School good for years yet

Inspectors told Linda the school will probably stand another 150 years. Aside from the cosmetic upgrades of new windows, flooring and complete removal of certain interior walls, the structure of the building is just fine. The church across from the school, however, desperately needs a new roof. "This alone is about $150,000," said Linda, who searches for environmental grants and funding from outside sources or organizations and businesses that would be interested in taking on this project.

Ideally, Jim and Linda said they would like to see the entire grounds running self sufficiently with solar or wind energy, geothermal networks, self-contained gardens and a man-made pond to the south of the property. "The pond will be happening this fall," said Linda, who has already lined up a contractor to dig up an already natural basin in what used to be an outdoor soccer area.

The Frasches continue to learn more about this unique historical property through local folklore and exploring the terrain on their own.

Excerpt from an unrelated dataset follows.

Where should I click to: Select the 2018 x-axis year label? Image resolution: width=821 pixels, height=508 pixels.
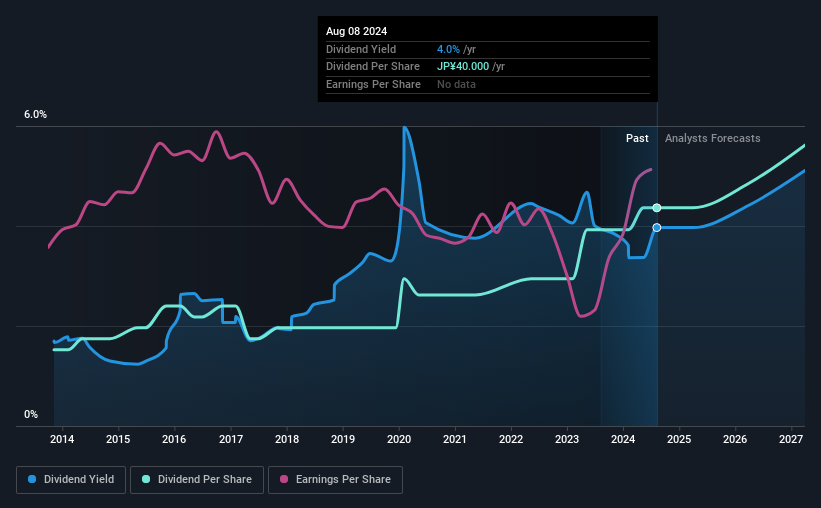point(287,439)
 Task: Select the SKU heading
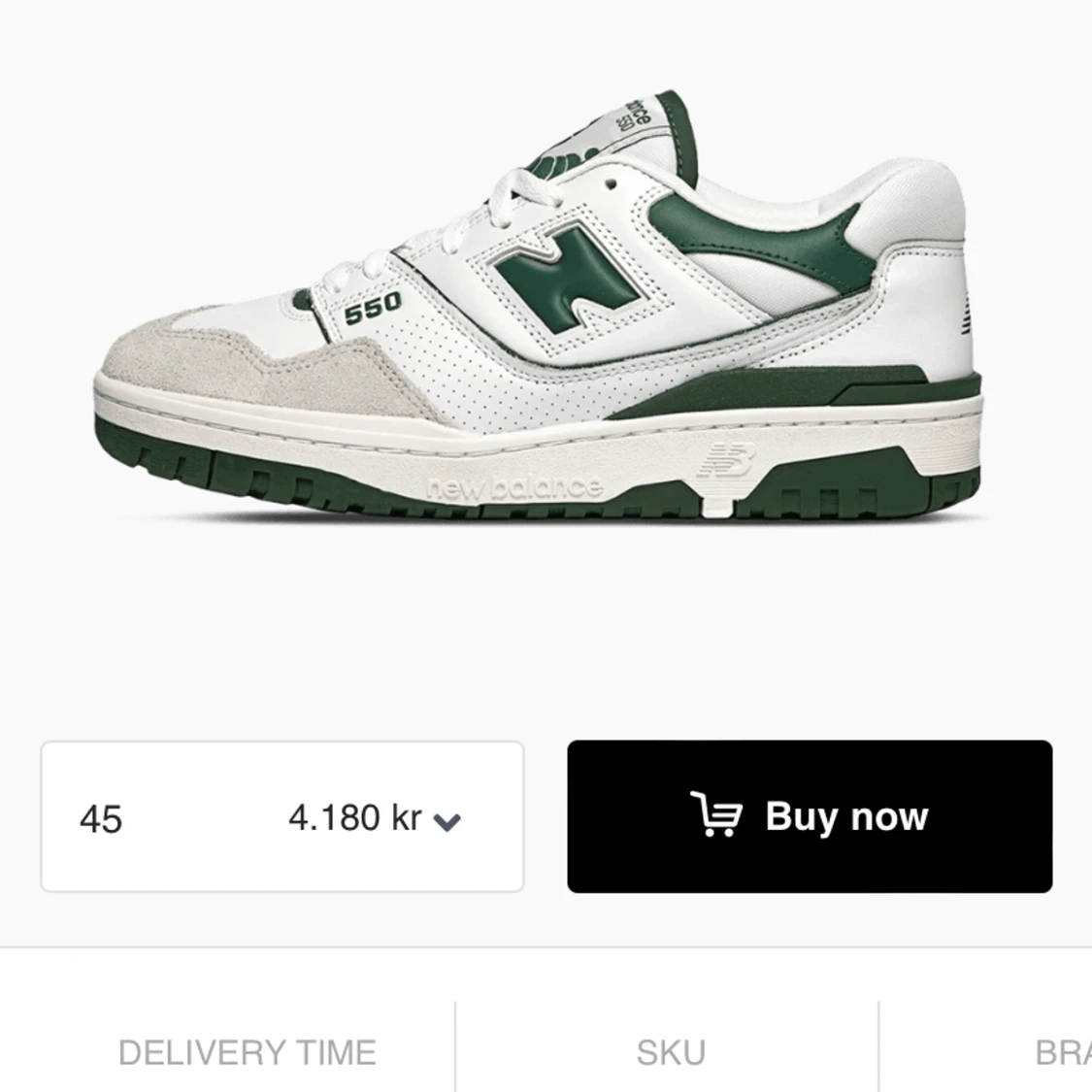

Tunnels used under the cement roads acted as a means of heating the buildings from the boiler maker and tower just behind the church. Student life was abundant among the halls of the school still complete with black slate boards and chalk. The couple imagine the tennis courts in full use and the sounds of children playing baseball in the open field. A church group recently visited their Christian Center and rallied up a game of baseball. "Just to hear the laughter and the sound of happiness, was all I needed. I just knew this is what we should do with this place," said Linda. "Restore it and bring it back to life," she added.

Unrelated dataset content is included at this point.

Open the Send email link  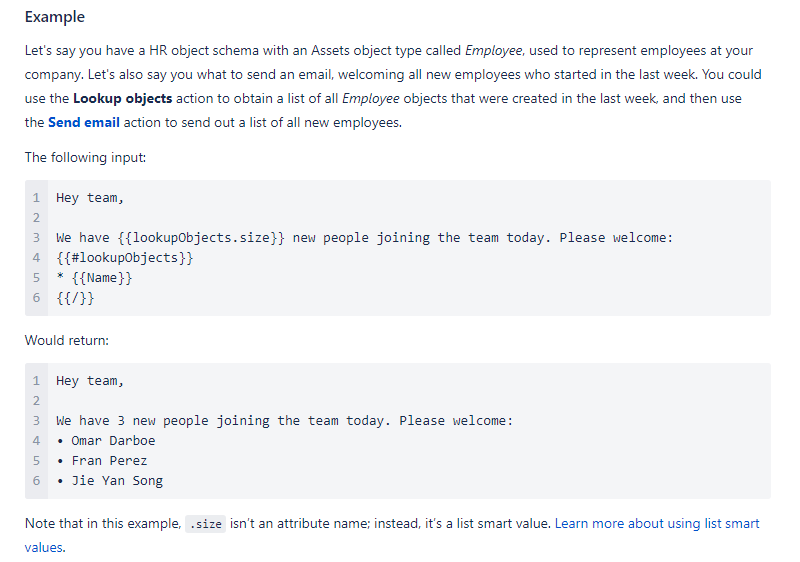pyautogui.click(x=84, y=123)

Funding for church camp gatherings is made possible by an onsite outlet store, weekly flea markets, contributions and the support of local churches. "We know we can't sustain the amount of funds it would take to complete our short- and long-term goals with the on-site outlet store alone. It's just a beginning," Linda said.

Looking for funding

United Ministries is exploring alternative sources of funding through additional donations and interested parties willing to assist in the development of the restorative project. In the future they would like to use the front building that used to house a printing facility for a historical museum to house the many photographs and booklets pertaining to the seminary.

Buried under years of overgrown shrubs, debris and lack of nurturing stands a statue of Jesus. He stands as a symbol that is very special to Jim and Linda and was resurrected on a beautiful day of general landscaping and yard work. Here, among the weeds of forgotten and abandoned promises, he stands as if to say, "I am here, I have always been here, and I will always be here." The Frasches might never know why it was their calling in life to invest their whole selves to such an enormous endeavor. They find themselves approaching their golden years sinking roots deep in the soils of St. Nazianz, traveling the very long road ahead into uncertainty, finding solace in this statue.

Perhaps Father Ambrose Oschwald felt the same overwhelming feelings of hope and prosperity for a new-found land buried deep within the woods of natural landscape and religious freedom when he and he small group of settlers carved their way through dense forest in the fall of 1854. Not that different from the same feeling the Frasches felt the moment they viewed the property in the summer of 2008 complete with renewed hope for their futures and the futures of so many children and families willing to spend time worshiping and learning about the lord, cutting through a figurative dense forests of drugs, lack of discipline and social inequity. Their mission is to restore it back to what it was, planting the seeds of faith and cultivating Christian-based fraternity.

They believe in the passage, "Trust in the Lord with all your heart, And lean not on your own understanding; In all your ways acknowledge Him, And he shall direct your paths." Proverbs 3:5

Their path is long, but quietly they wait.